# [Task instructions]
In the entries below, find the line with "Task: Click the 9 minute tick on time axis" and the line with "Click the Instances database icon". Reproduce those two lines and every line between them exactly, and nothing more.

┌─ Supplied material

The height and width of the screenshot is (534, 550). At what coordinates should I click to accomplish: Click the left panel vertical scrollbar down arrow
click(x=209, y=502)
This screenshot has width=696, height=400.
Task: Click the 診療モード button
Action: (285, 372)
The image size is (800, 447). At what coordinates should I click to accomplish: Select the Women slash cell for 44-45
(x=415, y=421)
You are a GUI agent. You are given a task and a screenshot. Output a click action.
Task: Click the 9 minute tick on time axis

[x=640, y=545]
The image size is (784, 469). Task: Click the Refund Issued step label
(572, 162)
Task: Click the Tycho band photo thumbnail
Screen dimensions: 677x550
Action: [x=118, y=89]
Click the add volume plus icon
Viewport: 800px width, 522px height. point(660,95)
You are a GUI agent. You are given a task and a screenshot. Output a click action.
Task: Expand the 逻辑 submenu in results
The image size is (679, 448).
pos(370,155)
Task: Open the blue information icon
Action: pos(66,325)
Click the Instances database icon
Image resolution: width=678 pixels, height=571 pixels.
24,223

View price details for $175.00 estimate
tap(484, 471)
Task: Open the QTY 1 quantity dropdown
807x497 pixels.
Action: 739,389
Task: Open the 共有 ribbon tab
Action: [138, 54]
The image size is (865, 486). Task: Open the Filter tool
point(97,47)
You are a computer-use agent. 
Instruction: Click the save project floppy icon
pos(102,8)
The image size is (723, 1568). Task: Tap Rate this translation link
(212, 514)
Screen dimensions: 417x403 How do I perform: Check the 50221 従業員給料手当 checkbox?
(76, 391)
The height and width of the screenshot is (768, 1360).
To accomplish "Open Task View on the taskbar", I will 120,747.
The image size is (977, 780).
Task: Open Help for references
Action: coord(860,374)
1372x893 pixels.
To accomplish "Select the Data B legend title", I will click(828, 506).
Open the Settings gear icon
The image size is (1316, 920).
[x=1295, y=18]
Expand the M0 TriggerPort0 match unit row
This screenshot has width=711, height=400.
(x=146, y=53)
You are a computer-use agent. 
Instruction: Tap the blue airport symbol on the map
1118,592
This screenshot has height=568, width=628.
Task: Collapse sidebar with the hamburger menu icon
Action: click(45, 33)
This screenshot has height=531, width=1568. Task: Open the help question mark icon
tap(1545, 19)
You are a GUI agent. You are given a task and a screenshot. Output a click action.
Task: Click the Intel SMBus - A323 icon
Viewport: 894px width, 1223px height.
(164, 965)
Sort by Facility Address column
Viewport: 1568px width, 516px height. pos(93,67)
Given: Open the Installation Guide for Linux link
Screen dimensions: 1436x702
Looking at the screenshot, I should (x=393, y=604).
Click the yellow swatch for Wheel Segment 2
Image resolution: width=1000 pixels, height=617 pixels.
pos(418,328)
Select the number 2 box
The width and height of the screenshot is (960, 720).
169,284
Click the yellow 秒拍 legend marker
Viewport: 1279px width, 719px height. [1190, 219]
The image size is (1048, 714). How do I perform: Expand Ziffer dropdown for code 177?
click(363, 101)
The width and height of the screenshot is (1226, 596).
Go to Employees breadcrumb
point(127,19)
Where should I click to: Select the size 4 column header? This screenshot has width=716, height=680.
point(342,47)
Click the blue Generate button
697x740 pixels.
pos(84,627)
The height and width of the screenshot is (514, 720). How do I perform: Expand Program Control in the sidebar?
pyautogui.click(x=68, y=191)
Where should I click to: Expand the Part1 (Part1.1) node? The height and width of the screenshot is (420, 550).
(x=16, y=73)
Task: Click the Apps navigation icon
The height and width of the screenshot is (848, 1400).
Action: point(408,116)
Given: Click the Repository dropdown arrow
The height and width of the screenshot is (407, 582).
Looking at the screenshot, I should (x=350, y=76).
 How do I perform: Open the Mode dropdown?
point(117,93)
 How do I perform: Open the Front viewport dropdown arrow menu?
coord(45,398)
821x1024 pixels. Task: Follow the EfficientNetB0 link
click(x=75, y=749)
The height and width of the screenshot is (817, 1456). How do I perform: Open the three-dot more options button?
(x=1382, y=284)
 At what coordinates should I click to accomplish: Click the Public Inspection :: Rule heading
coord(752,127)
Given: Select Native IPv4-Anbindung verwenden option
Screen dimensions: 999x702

└─

# [Reply]
Task: Click the 9 minute tick on time axis

[x=640, y=545]
The image size is (784, 469). Task: Click the Refund Issued step label
(572, 162)
Task: Click the Tycho band photo thumbnail
Screen dimensions: 677x550
Action: [x=118, y=89]
Click the add volume plus icon
Viewport: 800px width, 522px height. point(660,95)
You are a GUI agent. You are given a task and a screenshot. Output a click action.
Task: Expand the 逻辑 submenu in results
The image size is (679, 448).
pos(370,155)
Task: Open the blue information icon
Action: pos(66,325)
Click the Instances database icon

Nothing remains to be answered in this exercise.